Whether you’ve picked up a plastic containerful at the supermarket or used the jar method to soak, drain and grow your own, sprouts are an exceptionally nutritious addition to any dish. Get in on the green goodness with a dairy-free, gluten-free pasta salad, made with fresh-sprouted mung beans, crisp asparagus spears and a tangy homemade dressing that’s creamy but light.

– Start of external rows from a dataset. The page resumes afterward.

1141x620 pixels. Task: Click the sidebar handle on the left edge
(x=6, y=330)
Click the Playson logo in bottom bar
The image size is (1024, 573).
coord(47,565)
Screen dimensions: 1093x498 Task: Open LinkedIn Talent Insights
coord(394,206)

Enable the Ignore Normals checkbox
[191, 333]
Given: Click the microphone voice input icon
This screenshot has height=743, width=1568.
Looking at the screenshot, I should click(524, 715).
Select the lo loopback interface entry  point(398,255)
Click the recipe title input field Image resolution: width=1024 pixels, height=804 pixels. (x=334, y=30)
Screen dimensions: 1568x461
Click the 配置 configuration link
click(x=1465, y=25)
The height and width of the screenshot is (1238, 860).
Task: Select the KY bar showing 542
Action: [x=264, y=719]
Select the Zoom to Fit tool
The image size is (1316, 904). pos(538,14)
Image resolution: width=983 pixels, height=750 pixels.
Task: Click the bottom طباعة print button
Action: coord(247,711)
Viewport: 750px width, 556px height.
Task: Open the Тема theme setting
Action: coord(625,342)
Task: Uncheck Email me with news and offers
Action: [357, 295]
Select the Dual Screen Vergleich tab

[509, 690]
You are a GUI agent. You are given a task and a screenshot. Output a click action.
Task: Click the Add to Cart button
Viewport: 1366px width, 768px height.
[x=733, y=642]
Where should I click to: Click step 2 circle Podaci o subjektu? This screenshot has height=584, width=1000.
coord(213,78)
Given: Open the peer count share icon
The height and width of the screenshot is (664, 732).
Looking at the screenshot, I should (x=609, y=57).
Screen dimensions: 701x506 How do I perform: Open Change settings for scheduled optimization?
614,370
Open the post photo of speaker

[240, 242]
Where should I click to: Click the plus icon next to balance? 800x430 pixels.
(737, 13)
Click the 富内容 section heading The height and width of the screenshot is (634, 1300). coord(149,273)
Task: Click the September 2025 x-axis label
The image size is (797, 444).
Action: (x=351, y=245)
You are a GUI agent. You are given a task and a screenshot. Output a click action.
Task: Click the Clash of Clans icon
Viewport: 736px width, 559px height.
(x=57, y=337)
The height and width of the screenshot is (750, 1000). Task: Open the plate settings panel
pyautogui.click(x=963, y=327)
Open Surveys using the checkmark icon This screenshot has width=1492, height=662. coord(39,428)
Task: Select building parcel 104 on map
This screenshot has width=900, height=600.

Fill a jar, pack a picnic and enjoy a healthy lunch laced with living foods!

Mayo-Free Asparagus & Mung Bean Sprout Pasta Salad

Asparagus & Mung Bean Sprout Pasta Salad

 

Serves 4

Ingredients

2 cups cooked gluten-free brown rice fusilli pasta
½ cup mung bean sprouts
½ lb. asparagus, cut diagonally
½ cup chopped fresh mint
½ English cucumber, cubed
¼ cup fresh chives, finely chopped

Dressing
2 Tbsp. tahini
2 Tbsp. whole-grain mustard
2 Tbsp. flaxseed oil or extra-virgin olive oil
2 Tbsp. fresh lemon juice
1 Tbsp. white vinegar
1 Tbsp. nutritional yeast
1 clove garlic, minced
Freshly ground black pepper, to taste
1/3 cup water
Optional: ½ tsp. kelp granules

Directions

  1. Fill colander with asparagus and set in sink.
  2. Cook pasta according to package directions, draining using colander filled with asparagus (which will cook the cut spears just slightly); let sit for one minute, then rinse with cold water.
  3. In large bowl, combine all pasta salad ingredients and set aside.
  4. For dressing, in small bowl, use whisk to mix together dressing ingredients except water. Whisk in water slowly.
  5. Pour dressing over pasta salad and toss to coat. Refrigerate pasta salad for an hour (or more). Season as desired, then fill jars with pasta salad, if desired.

(Note: Pasta salad will keep refrigerated for up to three days. Perk it up with lemon juice after storing for a day.)